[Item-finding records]
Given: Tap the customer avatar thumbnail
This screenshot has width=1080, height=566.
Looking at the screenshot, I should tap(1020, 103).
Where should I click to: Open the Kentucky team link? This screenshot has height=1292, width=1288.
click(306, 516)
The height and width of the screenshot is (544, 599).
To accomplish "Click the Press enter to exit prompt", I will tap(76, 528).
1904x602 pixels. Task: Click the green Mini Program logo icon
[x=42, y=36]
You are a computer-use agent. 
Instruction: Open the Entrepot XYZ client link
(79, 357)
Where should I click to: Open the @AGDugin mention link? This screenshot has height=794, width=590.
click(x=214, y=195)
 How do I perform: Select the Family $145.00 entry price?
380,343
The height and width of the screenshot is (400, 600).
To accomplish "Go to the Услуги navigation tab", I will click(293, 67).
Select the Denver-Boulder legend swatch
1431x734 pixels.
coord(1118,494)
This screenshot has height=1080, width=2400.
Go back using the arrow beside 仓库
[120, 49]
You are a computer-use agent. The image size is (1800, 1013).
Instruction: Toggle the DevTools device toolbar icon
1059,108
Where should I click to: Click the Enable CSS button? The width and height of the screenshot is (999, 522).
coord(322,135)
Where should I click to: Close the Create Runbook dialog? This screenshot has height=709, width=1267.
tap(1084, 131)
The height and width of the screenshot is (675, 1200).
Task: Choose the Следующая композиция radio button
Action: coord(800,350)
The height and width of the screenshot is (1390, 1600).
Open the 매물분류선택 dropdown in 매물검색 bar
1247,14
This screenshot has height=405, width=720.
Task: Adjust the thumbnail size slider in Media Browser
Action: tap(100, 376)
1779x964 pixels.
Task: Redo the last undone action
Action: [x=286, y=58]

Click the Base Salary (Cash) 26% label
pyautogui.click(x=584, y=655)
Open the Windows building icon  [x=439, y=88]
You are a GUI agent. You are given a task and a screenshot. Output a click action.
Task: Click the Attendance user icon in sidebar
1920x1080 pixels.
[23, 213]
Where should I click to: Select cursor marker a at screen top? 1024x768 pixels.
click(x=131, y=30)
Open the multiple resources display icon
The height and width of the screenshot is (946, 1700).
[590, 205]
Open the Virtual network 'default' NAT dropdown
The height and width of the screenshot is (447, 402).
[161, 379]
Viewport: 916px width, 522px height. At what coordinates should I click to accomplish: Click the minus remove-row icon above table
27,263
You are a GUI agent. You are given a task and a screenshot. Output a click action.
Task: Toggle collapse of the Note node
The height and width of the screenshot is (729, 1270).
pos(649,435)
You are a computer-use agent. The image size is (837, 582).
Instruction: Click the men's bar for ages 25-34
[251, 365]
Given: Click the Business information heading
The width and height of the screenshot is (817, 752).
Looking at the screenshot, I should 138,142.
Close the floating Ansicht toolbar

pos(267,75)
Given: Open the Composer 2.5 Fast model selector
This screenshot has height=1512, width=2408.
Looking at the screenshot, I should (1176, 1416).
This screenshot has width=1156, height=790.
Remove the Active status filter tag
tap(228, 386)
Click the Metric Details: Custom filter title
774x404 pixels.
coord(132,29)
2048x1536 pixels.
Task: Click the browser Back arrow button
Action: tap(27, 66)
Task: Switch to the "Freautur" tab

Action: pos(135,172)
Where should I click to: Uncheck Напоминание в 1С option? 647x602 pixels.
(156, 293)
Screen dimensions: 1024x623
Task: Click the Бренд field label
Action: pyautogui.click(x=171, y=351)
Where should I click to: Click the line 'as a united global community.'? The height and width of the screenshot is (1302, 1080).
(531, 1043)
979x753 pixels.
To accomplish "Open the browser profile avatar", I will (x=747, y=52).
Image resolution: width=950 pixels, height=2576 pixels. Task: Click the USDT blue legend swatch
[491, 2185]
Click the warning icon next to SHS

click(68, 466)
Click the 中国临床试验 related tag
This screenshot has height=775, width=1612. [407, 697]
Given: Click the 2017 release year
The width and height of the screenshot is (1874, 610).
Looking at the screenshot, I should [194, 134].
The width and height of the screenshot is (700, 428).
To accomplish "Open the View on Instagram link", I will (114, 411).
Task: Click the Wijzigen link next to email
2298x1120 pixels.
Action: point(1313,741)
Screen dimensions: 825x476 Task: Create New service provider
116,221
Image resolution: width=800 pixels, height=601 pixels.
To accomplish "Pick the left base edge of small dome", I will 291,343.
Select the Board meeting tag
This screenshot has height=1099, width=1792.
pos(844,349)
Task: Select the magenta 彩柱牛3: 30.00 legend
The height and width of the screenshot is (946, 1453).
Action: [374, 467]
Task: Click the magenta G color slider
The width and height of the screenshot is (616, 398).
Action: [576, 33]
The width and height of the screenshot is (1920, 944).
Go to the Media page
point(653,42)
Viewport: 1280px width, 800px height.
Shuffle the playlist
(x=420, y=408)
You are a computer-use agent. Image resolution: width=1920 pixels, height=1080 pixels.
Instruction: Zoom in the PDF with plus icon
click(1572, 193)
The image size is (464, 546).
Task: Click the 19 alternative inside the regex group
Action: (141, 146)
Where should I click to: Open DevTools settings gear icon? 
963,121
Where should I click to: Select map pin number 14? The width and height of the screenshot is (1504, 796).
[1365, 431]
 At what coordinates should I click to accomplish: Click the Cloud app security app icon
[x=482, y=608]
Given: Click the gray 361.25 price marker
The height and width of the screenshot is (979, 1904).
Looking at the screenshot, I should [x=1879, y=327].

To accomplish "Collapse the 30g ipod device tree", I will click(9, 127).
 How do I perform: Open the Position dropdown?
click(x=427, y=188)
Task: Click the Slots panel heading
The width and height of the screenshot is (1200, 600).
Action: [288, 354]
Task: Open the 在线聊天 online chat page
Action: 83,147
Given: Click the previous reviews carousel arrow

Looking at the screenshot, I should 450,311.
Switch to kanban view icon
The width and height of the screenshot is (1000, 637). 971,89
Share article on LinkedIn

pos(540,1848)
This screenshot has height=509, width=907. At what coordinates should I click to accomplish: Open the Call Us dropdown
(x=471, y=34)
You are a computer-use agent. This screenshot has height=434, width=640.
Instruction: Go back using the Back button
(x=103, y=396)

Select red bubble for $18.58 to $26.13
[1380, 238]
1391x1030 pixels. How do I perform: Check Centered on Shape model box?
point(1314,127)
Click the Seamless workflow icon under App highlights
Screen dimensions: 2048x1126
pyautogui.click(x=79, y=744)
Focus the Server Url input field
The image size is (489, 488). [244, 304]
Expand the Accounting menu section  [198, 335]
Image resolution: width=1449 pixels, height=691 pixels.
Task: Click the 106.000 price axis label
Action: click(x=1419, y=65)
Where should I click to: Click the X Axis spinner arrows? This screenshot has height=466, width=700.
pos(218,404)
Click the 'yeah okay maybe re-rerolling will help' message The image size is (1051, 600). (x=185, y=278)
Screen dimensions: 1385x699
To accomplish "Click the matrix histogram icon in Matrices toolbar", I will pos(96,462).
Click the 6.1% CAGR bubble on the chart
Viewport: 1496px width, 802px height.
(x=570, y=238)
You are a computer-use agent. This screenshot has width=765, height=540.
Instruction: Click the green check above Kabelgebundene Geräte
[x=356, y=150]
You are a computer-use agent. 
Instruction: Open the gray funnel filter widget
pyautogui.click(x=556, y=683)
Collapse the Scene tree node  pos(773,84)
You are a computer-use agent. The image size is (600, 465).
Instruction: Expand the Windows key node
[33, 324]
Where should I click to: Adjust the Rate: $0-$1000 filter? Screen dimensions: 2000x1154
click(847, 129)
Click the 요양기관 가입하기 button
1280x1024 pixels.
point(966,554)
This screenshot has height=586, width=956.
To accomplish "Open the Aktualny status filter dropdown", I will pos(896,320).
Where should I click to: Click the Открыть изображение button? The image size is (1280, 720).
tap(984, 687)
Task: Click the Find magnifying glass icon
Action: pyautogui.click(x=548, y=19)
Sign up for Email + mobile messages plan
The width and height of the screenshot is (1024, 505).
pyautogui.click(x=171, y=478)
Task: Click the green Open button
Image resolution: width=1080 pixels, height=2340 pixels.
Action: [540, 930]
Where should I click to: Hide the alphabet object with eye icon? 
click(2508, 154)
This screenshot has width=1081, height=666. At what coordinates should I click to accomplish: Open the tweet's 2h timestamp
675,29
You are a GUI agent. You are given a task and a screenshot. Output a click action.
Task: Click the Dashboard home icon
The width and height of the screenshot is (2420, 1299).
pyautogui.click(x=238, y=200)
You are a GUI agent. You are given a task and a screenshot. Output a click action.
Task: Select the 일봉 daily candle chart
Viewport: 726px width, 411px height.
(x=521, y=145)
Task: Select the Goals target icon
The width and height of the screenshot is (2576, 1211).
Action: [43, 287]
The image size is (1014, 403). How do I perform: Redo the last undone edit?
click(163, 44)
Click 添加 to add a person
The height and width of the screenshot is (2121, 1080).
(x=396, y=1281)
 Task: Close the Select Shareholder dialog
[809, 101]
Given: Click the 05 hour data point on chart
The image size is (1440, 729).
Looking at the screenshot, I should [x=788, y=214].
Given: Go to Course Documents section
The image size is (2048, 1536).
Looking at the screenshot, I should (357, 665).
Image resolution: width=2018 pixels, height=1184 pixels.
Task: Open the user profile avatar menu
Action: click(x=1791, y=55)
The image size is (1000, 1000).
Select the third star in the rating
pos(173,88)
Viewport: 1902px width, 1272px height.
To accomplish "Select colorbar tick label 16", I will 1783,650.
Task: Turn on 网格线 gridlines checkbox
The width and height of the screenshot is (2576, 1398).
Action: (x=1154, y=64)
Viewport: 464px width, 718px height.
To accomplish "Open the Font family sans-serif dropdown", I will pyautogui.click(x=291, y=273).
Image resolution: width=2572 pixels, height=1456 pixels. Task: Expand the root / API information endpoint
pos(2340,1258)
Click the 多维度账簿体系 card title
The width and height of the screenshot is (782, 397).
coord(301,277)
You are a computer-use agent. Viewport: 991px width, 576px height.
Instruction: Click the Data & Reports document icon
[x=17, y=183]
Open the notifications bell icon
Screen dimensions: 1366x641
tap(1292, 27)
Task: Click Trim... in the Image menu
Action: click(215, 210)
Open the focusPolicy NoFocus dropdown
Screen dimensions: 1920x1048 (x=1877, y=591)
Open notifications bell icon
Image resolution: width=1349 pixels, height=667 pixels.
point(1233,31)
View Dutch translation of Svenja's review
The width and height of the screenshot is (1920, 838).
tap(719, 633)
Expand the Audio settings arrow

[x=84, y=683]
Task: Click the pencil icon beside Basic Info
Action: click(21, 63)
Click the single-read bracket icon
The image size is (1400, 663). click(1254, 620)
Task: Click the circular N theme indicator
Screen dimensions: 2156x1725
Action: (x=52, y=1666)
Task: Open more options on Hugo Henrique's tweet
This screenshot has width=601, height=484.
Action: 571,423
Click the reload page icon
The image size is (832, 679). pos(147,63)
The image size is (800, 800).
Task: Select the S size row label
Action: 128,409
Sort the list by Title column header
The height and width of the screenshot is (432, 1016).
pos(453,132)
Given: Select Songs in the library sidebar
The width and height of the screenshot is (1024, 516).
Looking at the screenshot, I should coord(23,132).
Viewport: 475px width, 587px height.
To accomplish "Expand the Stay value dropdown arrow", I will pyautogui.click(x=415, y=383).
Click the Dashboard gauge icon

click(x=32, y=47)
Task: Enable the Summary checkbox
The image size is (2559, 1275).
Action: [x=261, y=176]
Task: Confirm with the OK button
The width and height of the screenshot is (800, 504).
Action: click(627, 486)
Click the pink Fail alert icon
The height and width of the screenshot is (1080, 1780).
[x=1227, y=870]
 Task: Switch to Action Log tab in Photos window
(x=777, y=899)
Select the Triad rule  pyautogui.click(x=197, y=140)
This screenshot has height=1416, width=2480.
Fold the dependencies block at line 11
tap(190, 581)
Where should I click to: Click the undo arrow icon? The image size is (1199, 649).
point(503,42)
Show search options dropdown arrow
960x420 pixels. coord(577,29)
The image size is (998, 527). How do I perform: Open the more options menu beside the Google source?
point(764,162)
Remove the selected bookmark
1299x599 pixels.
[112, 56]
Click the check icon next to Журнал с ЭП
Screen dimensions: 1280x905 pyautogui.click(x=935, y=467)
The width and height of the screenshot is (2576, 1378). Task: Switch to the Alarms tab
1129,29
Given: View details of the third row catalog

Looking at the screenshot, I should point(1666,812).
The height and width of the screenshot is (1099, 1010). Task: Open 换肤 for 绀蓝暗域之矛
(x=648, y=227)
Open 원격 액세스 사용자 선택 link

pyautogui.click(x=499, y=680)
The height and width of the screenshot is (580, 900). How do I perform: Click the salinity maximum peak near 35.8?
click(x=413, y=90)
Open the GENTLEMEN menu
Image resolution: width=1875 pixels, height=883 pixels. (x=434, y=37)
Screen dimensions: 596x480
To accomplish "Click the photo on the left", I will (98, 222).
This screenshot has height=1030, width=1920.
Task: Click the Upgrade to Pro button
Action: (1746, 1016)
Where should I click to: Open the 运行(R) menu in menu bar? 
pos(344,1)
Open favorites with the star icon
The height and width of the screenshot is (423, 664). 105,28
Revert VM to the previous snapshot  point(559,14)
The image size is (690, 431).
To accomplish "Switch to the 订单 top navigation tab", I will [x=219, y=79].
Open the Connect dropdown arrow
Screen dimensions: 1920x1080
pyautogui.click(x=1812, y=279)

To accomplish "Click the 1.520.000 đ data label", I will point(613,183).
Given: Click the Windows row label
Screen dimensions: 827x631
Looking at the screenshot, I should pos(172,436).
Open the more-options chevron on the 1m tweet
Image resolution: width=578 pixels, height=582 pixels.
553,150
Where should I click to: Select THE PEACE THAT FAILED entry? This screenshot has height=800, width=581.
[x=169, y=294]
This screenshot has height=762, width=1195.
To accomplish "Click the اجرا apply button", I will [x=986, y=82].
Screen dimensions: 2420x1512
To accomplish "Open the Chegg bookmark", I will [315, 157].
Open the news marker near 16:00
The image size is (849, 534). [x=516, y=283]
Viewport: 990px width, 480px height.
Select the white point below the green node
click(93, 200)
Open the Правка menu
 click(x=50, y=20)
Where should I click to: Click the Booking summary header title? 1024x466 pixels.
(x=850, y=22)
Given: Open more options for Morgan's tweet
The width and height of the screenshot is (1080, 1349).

### Task to carry out
Rewrite the lines from the start of the items through the line containing "will tap(76, 528).", inclusive, changing "customer" to "client" and leaving everything else as it is.

### Answer to the task
Given: Tap the client avatar thumbnail
This screenshot has width=1080, height=566.
Looking at the screenshot, I should tap(1020, 103).
Where should I click to: Open the Kentucky team link? This screenshot has height=1292, width=1288.
click(306, 516)
The height and width of the screenshot is (544, 599).
To accomplish "Click the Press enter to exit prompt", I will tap(76, 528).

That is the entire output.